» **WHAT YOU WILL DO**
Copy the lines of the material starting at the line that contains "The height and width of the screenshot is (330, 586)." and ending at the final line of the material, both included. Change nothing in them.

» **Word and element pointing entries**
:::::
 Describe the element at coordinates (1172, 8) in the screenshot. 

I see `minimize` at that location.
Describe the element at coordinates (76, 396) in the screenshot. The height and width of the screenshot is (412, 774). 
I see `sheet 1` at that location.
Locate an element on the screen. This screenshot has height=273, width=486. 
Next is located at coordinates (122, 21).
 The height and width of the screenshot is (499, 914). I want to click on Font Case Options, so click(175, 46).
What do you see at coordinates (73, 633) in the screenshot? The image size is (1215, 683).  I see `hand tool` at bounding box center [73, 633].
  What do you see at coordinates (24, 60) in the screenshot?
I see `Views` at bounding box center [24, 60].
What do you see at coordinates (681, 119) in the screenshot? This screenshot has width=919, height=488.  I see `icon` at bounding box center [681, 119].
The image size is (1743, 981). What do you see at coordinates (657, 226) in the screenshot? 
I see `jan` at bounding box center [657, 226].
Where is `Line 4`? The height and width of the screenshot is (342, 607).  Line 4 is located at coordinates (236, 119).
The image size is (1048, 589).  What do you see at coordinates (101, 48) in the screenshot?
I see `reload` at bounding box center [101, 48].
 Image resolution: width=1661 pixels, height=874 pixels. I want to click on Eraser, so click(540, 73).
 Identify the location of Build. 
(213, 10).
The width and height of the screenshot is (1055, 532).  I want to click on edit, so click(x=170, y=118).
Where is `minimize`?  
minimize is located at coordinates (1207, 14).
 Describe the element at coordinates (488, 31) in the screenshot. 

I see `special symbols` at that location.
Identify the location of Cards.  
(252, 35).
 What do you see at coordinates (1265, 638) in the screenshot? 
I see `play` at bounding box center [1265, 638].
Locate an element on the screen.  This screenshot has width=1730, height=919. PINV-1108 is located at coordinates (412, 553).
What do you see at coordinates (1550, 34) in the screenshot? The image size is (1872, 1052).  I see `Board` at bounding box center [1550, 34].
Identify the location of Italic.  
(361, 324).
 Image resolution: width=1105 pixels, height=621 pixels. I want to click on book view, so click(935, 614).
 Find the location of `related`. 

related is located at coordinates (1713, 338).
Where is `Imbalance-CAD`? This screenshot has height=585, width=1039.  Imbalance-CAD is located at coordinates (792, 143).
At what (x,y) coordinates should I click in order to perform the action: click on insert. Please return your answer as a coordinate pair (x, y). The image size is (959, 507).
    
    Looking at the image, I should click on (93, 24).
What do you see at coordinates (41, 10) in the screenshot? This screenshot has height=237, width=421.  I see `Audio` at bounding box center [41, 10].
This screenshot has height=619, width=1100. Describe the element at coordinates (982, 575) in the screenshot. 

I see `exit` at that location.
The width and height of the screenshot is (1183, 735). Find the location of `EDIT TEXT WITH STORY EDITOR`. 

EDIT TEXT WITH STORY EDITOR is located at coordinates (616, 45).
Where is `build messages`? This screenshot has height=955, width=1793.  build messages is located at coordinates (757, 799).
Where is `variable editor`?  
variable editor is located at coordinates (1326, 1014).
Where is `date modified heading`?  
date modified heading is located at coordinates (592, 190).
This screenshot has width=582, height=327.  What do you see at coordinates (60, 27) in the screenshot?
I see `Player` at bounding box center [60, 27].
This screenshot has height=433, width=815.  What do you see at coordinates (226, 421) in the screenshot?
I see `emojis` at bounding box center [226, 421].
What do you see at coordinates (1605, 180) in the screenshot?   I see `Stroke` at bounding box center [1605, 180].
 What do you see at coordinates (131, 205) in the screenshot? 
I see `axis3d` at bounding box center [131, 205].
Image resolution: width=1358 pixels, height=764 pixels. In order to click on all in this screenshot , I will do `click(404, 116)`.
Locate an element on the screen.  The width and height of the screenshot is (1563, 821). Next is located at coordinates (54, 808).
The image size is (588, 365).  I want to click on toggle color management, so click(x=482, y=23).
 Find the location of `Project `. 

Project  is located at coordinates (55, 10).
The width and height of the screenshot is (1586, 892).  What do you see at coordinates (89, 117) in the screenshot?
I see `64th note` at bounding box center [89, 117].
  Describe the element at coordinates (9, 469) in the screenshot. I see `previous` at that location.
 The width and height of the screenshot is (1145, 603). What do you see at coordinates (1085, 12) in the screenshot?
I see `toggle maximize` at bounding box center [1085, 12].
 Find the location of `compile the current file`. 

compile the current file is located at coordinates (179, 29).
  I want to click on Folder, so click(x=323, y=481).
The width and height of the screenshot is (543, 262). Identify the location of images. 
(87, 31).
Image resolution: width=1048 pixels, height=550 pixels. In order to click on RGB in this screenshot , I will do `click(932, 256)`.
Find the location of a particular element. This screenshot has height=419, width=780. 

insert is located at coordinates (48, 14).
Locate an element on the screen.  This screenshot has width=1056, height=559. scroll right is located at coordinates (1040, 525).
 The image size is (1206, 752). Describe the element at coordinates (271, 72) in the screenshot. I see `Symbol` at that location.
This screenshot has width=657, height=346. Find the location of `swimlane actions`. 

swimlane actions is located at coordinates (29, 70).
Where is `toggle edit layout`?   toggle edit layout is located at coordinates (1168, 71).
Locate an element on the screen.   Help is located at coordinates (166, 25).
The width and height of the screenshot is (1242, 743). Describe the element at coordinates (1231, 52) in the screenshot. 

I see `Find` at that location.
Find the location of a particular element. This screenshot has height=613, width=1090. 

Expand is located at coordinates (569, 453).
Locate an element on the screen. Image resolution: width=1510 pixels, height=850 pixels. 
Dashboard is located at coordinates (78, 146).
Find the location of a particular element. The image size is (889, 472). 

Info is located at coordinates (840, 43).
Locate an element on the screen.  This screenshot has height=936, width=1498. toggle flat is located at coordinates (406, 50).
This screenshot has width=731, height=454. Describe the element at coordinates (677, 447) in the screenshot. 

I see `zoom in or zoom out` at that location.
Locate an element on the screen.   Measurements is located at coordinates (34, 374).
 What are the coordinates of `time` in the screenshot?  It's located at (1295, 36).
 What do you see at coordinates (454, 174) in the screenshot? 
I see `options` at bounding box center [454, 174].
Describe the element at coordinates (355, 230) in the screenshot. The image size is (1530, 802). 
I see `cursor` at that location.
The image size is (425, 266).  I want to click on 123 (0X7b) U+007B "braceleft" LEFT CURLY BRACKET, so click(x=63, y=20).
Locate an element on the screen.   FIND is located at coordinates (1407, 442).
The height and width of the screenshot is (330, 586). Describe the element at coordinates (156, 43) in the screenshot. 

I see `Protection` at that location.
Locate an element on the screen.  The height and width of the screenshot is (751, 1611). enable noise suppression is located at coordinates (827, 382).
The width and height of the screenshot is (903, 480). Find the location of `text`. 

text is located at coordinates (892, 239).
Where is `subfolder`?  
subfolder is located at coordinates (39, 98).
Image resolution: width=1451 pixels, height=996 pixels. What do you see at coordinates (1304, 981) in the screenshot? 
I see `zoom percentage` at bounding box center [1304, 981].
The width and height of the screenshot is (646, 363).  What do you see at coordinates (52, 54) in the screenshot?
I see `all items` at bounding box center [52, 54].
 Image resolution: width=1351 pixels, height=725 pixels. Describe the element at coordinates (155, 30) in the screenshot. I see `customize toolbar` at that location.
:::::
» **SOLUTION FOR THIS TASK**
The height and width of the screenshot is (330, 586). Describe the element at coordinates (156, 43) in the screenshot. 

I see `Protection` at that location.
Locate an element on the screen.  The height and width of the screenshot is (751, 1611). enable noise suppression is located at coordinates (827, 382).
The width and height of the screenshot is (903, 480). Find the location of `text`. 

text is located at coordinates (892, 239).
Where is `subfolder`?  
subfolder is located at coordinates (39, 98).
Image resolution: width=1451 pixels, height=996 pixels. What do you see at coordinates (1304, 981) in the screenshot? 
I see `zoom percentage` at bounding box center [1304, 981].
The width and height of the screenshot is (646, 363).  What do you see at coordinates (52, 54) in the screenshot?
I see `all items` at bounding box center [52, 54].
 Image resolution: width=1351 pixels, height=725 pixels. Describe the element at coordinates (155, 30) in the screenshot. I see `customize toolbar` at that location.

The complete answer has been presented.